-- start of Dataset excerpts --

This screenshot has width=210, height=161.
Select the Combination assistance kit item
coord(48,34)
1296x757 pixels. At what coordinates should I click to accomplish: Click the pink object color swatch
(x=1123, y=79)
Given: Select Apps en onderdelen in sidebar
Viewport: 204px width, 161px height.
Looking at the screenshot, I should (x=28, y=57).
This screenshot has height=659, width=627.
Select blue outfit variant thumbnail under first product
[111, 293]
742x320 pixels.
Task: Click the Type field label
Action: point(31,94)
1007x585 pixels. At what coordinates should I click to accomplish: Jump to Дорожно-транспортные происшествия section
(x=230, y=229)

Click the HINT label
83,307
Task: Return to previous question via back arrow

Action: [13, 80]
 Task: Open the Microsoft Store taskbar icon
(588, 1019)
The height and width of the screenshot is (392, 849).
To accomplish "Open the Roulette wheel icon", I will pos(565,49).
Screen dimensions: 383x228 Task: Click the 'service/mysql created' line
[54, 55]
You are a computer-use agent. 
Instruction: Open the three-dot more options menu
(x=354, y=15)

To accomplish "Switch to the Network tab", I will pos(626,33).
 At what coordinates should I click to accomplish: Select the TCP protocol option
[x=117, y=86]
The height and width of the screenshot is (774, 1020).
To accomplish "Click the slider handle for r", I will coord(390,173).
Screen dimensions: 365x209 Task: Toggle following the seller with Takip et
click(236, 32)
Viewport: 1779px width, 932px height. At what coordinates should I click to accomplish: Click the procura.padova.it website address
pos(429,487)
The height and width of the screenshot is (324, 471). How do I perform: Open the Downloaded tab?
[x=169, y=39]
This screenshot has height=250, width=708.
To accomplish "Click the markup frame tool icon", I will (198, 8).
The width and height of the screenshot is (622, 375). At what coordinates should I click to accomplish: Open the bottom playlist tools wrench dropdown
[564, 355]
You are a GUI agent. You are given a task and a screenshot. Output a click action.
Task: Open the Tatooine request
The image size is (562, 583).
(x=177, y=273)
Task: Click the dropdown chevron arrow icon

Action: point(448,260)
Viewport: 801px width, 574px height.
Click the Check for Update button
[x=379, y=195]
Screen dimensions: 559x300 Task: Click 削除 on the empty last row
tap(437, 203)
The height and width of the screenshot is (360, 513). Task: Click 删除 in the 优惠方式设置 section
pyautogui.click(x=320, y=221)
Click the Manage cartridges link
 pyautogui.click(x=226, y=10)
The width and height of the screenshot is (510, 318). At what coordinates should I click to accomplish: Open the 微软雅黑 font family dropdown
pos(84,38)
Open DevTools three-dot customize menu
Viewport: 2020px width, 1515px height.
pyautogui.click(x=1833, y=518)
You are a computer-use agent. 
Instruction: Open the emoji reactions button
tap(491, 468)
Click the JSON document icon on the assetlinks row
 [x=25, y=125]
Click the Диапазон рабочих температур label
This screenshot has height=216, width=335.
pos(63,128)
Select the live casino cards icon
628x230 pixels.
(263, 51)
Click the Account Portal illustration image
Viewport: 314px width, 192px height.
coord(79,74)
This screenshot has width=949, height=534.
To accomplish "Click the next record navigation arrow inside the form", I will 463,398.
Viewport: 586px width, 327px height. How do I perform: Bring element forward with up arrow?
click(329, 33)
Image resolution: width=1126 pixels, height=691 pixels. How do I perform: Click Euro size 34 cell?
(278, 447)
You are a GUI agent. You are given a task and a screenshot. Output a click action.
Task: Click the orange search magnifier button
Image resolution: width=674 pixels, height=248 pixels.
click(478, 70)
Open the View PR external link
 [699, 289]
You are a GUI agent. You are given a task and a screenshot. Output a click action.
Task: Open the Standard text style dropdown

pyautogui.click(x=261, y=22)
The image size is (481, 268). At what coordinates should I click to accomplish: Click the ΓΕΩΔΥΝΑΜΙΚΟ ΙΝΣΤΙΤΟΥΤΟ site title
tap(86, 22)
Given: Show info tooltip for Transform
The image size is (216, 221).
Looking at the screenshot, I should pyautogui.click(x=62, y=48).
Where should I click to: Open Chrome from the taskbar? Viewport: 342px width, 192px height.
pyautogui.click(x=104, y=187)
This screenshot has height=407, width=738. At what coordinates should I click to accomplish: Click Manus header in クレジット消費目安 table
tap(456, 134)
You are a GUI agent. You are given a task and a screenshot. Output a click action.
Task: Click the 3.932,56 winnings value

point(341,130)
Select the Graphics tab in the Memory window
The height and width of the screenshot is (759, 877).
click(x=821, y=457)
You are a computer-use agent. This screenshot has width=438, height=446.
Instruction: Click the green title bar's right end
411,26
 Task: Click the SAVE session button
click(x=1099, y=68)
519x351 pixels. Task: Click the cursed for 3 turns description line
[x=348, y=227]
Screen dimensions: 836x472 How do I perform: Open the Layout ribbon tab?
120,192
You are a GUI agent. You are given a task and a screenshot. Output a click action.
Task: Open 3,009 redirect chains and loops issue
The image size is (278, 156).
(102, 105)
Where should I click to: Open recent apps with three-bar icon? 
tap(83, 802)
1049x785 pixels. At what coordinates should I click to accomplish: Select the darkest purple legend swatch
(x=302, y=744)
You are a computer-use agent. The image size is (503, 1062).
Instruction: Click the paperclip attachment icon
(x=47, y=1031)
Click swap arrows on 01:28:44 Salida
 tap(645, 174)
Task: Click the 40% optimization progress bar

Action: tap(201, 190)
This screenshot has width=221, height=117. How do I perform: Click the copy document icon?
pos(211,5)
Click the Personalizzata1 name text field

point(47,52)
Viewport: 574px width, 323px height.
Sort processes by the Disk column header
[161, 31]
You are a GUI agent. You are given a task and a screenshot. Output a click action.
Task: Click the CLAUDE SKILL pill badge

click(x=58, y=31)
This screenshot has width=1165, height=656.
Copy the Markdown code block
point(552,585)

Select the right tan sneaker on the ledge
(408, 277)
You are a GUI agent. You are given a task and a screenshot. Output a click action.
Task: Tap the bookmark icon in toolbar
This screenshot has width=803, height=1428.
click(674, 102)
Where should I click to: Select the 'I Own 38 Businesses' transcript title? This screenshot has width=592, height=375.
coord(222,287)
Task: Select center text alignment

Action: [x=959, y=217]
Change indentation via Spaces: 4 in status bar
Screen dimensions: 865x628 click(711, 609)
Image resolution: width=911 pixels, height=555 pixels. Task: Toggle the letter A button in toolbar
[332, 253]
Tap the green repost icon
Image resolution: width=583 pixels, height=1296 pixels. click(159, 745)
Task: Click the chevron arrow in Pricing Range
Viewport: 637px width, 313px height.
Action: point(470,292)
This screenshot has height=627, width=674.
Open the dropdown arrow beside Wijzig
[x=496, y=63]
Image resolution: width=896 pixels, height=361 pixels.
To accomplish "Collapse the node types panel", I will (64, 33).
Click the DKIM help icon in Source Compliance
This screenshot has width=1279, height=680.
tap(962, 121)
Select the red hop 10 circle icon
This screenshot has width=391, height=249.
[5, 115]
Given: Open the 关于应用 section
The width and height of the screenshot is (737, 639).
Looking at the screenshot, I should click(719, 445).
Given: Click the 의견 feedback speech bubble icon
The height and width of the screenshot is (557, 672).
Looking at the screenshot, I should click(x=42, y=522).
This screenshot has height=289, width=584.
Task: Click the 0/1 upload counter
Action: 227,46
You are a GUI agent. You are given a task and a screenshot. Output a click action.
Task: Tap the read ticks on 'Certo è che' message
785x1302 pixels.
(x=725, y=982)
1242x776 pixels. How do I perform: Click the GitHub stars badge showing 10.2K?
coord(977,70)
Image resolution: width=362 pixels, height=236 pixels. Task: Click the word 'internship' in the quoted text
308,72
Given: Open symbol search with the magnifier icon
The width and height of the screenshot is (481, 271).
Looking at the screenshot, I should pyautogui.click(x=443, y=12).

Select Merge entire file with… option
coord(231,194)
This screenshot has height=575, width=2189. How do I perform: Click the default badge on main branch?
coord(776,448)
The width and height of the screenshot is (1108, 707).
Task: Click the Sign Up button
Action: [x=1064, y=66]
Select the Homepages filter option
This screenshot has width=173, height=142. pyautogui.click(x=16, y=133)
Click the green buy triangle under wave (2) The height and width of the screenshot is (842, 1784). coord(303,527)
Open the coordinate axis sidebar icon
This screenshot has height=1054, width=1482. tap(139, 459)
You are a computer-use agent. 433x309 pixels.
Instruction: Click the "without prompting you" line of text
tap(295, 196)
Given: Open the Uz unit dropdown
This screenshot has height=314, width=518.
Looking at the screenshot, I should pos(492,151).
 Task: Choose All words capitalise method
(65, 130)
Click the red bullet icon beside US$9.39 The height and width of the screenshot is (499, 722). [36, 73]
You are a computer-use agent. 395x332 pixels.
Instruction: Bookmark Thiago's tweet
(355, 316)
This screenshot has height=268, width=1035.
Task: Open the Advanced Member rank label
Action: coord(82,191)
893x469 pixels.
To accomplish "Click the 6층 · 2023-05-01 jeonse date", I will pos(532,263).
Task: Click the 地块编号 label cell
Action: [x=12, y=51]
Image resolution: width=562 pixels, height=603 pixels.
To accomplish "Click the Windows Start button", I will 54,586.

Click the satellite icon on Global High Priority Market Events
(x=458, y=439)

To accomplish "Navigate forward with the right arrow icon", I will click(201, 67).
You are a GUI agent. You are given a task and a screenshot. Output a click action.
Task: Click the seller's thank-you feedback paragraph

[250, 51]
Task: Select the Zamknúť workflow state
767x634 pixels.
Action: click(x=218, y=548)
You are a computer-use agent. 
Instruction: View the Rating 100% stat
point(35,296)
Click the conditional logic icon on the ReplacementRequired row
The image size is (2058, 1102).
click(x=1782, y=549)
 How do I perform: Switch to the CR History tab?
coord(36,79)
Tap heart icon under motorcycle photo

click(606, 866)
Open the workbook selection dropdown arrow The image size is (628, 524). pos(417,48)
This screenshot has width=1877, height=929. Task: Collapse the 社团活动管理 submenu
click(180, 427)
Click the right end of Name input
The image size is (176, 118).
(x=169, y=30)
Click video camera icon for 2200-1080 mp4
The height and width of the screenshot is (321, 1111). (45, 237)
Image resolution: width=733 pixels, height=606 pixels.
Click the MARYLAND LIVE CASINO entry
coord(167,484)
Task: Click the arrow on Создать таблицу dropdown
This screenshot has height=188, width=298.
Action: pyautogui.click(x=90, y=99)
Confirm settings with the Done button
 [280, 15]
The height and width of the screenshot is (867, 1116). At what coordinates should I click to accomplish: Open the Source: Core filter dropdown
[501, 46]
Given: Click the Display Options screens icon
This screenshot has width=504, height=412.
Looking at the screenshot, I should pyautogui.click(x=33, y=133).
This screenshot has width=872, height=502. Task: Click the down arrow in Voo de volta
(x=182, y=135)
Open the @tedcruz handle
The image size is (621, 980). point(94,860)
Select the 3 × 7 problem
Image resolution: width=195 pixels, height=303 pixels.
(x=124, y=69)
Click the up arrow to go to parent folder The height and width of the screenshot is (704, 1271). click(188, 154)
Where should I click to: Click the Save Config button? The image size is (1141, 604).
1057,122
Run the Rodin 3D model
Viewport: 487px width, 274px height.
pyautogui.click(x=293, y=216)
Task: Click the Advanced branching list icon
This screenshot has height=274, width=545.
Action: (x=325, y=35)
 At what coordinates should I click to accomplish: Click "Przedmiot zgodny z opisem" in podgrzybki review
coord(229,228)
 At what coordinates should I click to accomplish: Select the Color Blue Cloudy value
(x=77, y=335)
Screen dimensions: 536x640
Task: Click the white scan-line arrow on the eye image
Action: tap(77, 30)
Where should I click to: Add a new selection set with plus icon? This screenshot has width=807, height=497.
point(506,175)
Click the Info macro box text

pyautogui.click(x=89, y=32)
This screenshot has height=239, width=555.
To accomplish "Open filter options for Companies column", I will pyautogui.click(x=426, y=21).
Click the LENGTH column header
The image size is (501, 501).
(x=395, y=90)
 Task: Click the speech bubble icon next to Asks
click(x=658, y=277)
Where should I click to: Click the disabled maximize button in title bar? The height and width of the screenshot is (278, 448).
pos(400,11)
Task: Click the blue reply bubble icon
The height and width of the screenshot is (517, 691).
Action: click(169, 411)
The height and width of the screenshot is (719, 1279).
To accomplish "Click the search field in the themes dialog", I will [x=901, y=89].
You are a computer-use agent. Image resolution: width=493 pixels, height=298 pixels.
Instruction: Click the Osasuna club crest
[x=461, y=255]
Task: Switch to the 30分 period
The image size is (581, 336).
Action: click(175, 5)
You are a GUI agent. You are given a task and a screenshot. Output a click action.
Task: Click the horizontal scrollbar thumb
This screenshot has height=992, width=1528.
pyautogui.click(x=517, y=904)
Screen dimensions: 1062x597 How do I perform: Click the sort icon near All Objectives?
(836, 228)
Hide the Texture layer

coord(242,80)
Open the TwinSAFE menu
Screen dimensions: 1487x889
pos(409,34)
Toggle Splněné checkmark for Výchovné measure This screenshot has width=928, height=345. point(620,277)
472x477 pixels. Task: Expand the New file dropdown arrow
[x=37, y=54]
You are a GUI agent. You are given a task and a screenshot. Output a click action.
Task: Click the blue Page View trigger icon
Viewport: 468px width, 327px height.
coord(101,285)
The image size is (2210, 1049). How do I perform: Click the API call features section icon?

-- end of Dataset excerpts --

● **Short task**
Format the entries from the line containing "This screenshot has width=949, height=534." through the line containing "pyautogui.click(x=104, y=187)", both included, as a JSON list of strings with one string per line and no blank lines.

● **Solution to the problem**
[
  "This screenshot has width=949, height=534.",
  "To accomplish \"Click the next record navigation arrow inside the form\", I will 463,398.",
  "Viewport: 586px width, 327px height. How do I perform: Bring element forward with up arrow?",
  "click(329, 33)",
  "Image resolution: width=1126 pixels, height=691 pixels. How do I perform: Click Euro size 34 cell?",
  "(278, 447)",
  "You are a GUI agent. You are given a task and a screenshot. Output a click action.",
  "Task: Click the orange search magnifier button",
  "Image resolution: width=674 pixels, height=248 pixels.",
  "click(478, 70)",
  "Open the View PR external link",
  " [699, 289]",
  "You are a GUI agent. You are given a task and a screenshot. Output a click action.",
  "Task: Open the Standard text style dropdown",
  "pyautogui.click(x=261, y=22)",
  "The image size is (481, 268). At what coordinates should I click to accomplish: Click the ΓΕΩΔΥΝΑΜΙΚΟ ΙΝΣΤΙΤΟΥΤΟ site title",
  "tap(86, 22)",
  "Given: Show info tooltip for Transform",
  "The image size is (216, 221).",
  "Looking at the screenshot, I should pyautogui.click(x=62, y=48).",
  "Where should I click to: Open Chrome from the taskbar? Viewport: 342px width, 192px height.",
  "pyautogui.click(x=104, y=187)"
]